Upon the death of Sir Hans Sloane, which happened in the year 1753, Dr Hales was elected a member of the Academy of Sciences at Paris in his room. The same year he published some further considerations about the means of expelling foul air from the sick-rooms of occasional army hospitals, and private houses in town. He also published many other curious particulars relative to the use and success of ventilators. The same year a description of a sea-gage, which he had invented to measure unfathomable depths, was communicated to the public. This paper was drawn up about the year 1732 or 1733, for Mr Colin Campbell; and the latter employed Mr Hawksbee to make the machine it describes, which was tried in various depths, and answered with great exactness. It was however lost near Bermuda. In 1754 he communicated to the Royal Society some experiments for keeping water and fish sweet with lime-water, an account of which was published in the Philosophical Transactions. He also continued from this time till his death to enrich their memoirs with many useful articles, particularly a method of forwarding the distillation of fresh from salt water, by blowing showers of fresh air up through the latter during the operation. In 1757 he communicated to the editor of the Gentleman's Magazine an easy method of purifying the air, and regulating its heat, in melon-frames and green-houses; also further improvements in his method of distilling sea-water.

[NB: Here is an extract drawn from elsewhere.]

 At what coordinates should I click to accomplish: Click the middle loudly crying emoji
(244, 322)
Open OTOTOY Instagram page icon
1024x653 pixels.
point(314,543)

His reputation and the interest of his family and friends might easily have procured him further preferment; but of this he was not desirous; for being nominated by his majesty to a canonry of Windsor, he engaged the princess to request his majesty to recall his nomination. That a man so devoted to philosophical studies and employments, and so conscientious in the discharge of his duty, should not desire any preferment which might reduce him to the dilemma of either neglecting his duty, or foregoing his amusement, is not strange; but that he would refuse an honourable and profitable appointment, for which no duty was to be done that could interrupt his habits of life, can scarcely be imputed to his temperance and humility, without impeaching his benevolence. If he had no desire of anything more for himself, a liberal mind would surely have been highly gratified by the distribution of so considerable a sum as a canonry of Windsor would have put in his power, in the reward of industry, the alleviation of distress, and the support of helpless indigence. He was, however, remarkable for the social virtues and sweetness of temper; his life was not only blameless, but exemplary in a high degree; he was happy in himself, and beneficial to others, as appears by this account of his attainments and pursuits; whilst the constant serenity and cheerfulness of his mind, and the temperance and regularity of his life, concurred, with a good constitution, to preserve him in health and vigour to the uncommon age of fourscore and four years. He died at Teddington in 1761, and was buried under the tower of the parish church, which he had built at his own expense not long before his death. Her royal highness the Princess of Wales erected a monument to his memory in Westminster Abbey.